**Request A**: Rewrite the stretch of the comment thread on Semi-Pelagianism from "Godismyjudge said..." through "Word of God.", putting "the Bible" in place of "Scripture".
**Request B**:
Answer these questions from the comment thread on Semi-Pelagianism:
(i) Which passage from Romans does A.M. Mallett cite for Paul's given word of faith?
(ii) According to Godismyjudge, what is the credibility of a profession of faith mostly about?
(iii) Which churchman does A.M. Mallett name as about as "anti-Romish" as one could find?

**Source excerpt**:
______

As humans we have a remarkable ability to be inconsistent. I do think Semi-Pelagianism is inconsistent with the idea the Christ is the Savior. But perhaps semi-Pelagians still believe Christ is Savior and are simply inconsistent to do so.

God be with you,

A.M. Mallett said...

I once held that Pelagians and semi-Pelagians were outside the realm of salvation. While I continue to reject both as heterodox, I cannot put myself in the position of stating a soul cannot be considered of Christ when he affirms Paul's given word of faith (Rom 10:8-11). These matters become contentious quickly and given my interest in Vincent's rule, I believe we serve the LORD's interests better to withhold our judgment. Having said that, I would not have a Pelagian serve as a pastor or elder of the church or teach in any capacity. Then again, the church I fellowship with would not allow a Calvinist in those capacities either.

Godismyjudge said...

I hear you on Pelagian's & Semi-Pelagians in church leadership. The more you know, the lest understandable errors become. But the credibility of a profession of faith is mostly about a relationship with Christ and changed life, rather than doctrine.

God be with you,

Tom said...

Since Arminians have essentially a Romish soteriology, it is not surprising in the least that you value human tradition over Scripture. As for me, I'll stand by the Word of God.

A.M. Mallett said...

I doubt you would find a more "anti-Romish" churchman than John Wesley and his fellows. However, in keeping with the subject of this post, are there aspects of Vincent's maxim that you would find troubling for your theological perspective?

______

**Source data**:
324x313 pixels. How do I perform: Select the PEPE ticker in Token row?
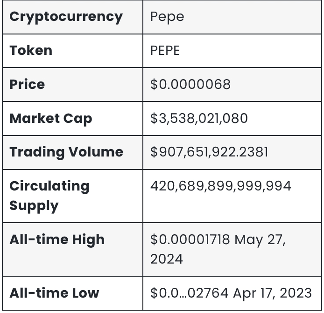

______

**Expected answer A**:
Godismyjudge said...

I hear you on Pelagian's & Semi-Pelagians in church leadership. The more you know, the lest understandable errors become. But the credibility of a profession of faith is mostly about a relationship with Christ and changed life, rather than doctrine.

God be with you,

Tom said...

Since Arminians have essentially a Romish soteriology, it is not surprising in the least that you value human tradition over the Bible. As for me, I'll stand by the Word of God.

**Expected answer B**:
(i) Romans 10:8-11.
(ii) A relationship with Christ and a changed life, rather than doctrine.
(iii) John Wesley.